Monash University's Professor Olaf Drummer said there was not enough of the drug to indicate an overdose.
During cross examination by Baden-Clay's lawyer, Professor Drummer said he could not recall any cases where the drug had caused a person's death, although the court was told that was possible.
Yesterday two detectives told the court that Baden-Clay had been a person of interest since very early in the investigation.
The Crown case is that the 42-year-old estate agent wanted out of his marriage to be with his mistress, and was also motivated by the chance to clear his debts as a result of his wife's insurance payouts.
Yesterday the court was told that Baden-Clay visited two doctors about facial injuries the day after his wife was reported missing.

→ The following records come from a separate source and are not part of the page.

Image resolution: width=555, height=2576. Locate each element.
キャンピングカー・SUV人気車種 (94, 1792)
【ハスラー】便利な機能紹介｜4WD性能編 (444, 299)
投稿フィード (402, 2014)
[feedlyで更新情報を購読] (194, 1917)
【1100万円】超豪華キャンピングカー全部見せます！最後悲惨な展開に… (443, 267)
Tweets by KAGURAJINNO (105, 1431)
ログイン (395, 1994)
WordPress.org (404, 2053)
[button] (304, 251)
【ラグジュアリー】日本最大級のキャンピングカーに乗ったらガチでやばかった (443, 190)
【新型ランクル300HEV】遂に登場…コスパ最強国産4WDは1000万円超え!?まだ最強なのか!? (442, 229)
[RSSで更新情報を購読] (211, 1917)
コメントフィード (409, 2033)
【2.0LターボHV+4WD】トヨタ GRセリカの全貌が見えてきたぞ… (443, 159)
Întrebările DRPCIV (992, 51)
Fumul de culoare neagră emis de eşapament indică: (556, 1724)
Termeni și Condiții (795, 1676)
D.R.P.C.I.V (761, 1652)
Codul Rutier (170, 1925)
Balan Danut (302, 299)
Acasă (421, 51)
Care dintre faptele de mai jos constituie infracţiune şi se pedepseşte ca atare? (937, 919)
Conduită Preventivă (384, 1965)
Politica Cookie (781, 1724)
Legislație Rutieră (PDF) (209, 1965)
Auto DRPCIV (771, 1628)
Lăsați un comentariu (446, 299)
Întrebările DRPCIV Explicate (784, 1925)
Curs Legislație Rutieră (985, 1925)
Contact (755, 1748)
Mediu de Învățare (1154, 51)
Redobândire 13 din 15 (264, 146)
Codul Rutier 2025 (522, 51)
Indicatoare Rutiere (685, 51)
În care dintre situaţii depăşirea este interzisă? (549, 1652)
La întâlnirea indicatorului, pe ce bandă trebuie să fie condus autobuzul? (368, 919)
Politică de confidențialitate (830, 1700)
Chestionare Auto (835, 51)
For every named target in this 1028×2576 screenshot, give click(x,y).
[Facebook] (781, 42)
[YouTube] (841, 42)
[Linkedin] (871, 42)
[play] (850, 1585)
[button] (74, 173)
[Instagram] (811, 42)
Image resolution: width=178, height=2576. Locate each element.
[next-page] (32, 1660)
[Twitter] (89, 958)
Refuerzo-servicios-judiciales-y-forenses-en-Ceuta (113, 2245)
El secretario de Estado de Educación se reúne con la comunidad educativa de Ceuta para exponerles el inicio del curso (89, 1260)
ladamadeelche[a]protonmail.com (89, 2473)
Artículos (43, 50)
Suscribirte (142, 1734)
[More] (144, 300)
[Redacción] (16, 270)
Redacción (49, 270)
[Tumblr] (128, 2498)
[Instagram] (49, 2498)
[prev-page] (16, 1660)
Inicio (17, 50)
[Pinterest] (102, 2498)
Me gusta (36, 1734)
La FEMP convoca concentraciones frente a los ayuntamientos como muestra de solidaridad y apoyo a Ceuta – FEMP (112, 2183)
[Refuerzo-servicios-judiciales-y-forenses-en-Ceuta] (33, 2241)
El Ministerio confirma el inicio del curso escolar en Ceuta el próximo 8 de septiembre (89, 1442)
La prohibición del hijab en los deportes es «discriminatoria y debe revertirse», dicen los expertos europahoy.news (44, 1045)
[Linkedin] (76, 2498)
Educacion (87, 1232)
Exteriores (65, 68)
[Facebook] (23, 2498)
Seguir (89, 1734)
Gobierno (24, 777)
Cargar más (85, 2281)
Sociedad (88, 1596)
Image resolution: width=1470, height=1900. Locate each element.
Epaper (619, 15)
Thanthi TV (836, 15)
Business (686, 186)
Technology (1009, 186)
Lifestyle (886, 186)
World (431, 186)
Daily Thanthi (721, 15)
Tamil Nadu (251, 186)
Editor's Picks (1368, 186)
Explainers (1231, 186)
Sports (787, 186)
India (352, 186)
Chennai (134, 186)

Both doctors said Baden-Clay was seeking treatment for cuts to his face which he told them were caused by shaving with a blunt razor.
One of the doctors said Baden-Clay also has marks on his chest, which he said were the result of skin irritation caused by a caterpillar.
But an entomologist said he had surveyed the area around the Baden-Clays' Brookfield home and could not find any caterpillar species capable of causing serious skin irritation.
Previous witnesses have told the court that the facial scratches were likely to be caused by fingernails, but DNA could not be obtained from Allison Baden-Clay's nails.